Dibia menyatakan Hazel Chung dan Mantle Hood sebagai pembangun jembatan kebudayaan yang memberikan jalan bagi seniman Indonesia untuk menambah pengalaman dan wawasan berkesenian di luar negeri, khususnya di Amerika Serikat. “Bagi kami, ini adalah jasa besar Mantle Hood dan Hazel Chung,” ujar Dibia.
Maestro
Hazel Chung adalah seniman berbakat. Dalam kurun waktu 1958-1960, menurut Bandem, Hazel Chung mendapatkan beasiswa untuk belajar kesenian Indonesia, khususnya tari Jawa dan Bali, dan sekaligus mendokumentasikan kesenian itu. Ketika berada di Jawa, Hazel Chung belajar dari sejumlah tokoh seni, di antaranya, Pangeran Suryobronto di Sanggar Krido Bekso Wiromo, Yogyakarta.

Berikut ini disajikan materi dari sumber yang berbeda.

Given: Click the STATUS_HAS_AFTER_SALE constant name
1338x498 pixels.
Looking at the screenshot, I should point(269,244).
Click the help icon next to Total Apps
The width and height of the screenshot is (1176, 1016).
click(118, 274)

Bagi kami, ini adalah jasa besar Mantle Hood dan Hazel Chung
Ketika di Bali, Hazel Chung belajar sejumlah tari Bali, di antaranya, tari baris, tari legong, tari oleg, dan tari kebyar duduk. Hazel Chung, menurut Bandem, mendapat guru yang dikenal sebagai maestro tari Bali pada masa itu.
Hazel Chung belajar tari baris dari I Nyoman Kakul di Batuan, Gianyar. Kemudian dia belajar tari legong dari Anak Agung Gde Raka di Puri Saba, Gianyar. Hazel Chung juga mendapat pelatihan dari maestro asal Buleleng, I Gde Manik untuk mempelajari tari kebyar teruna. Di Tabanan, Hazel Chung belajar tari oleg tamulilingan dan tari kebyar duduk dari legenda oleg, I Ketut Maria.
“Hazel Chung belajar langsung dari guru yang luar biasa di zaman itu,” ujar Bandem.
Kesempatan belajar
Hazel Chung menyebutkan kesempatannya belajar dari tokoh-tokoh tari Bali itu tidak lepas dari peran Anak Agung Made Djelantik dari Puri Karangasem. Hazel Chung menyatakan Djelantik sebagai figur yang menarik dan kawan baik. Keluarga Djelantik, menurut Hazel Chung, sudah menjadi keluarganya pula.
Ketika saya pertama kali melihat Hazel Chung menarikan tari panji semirang di pendopo Bali Hotel Denpasar (sekarang gedung Jaya Sabha), saya menyaksikan seorang penari yang cantik dan mengagumkan
Putri Djelantik, Anak Agung Ayu Bulan Trisna Djelantik mengingat Hazel Chung sebagai penari yang berbakat. “Ketika saya pertama kali melihat Hazel Chung menarikan tari panji semirang di pendopo Bali Hotel Denpasar (sekarang gedung Jaya Sabha), saya menyaksikan seorang penari yang cantik dan mengagumkan,” kata Trisna Djelantik dalam reuni yang digagas Made Mantle Hood, putra Hazel Chung.
Suasana akrab dan intim di GEOKS Singapadu, Rabu malam, semakin terasa ketika Bandem mengundang Hazel Chung untuk bersama-sama menarikan tari baris. Tari baris, menurut Bandem, adalah tari dasar dalam tarian Bali dan Hazel Chung sudah menguasai tari baris. Hazel Chung dan Bandem menarikan tarian baris sedangkan Dibia mengiringi dengan memainkan gamelannya.
“Menari adalah persembahanku,” kata Hazel Chung menjelang berakhirnya reuni yang mempertemukan kembali Hazel Chung dan keluarganya dengan seniman dan keluarga seniman di Bali, Rabu malam. Hazel Chung juga menerima piagam tanda apresiasi dari Kepala Dinas Kebudayaan Bali I Wayan Adnyana.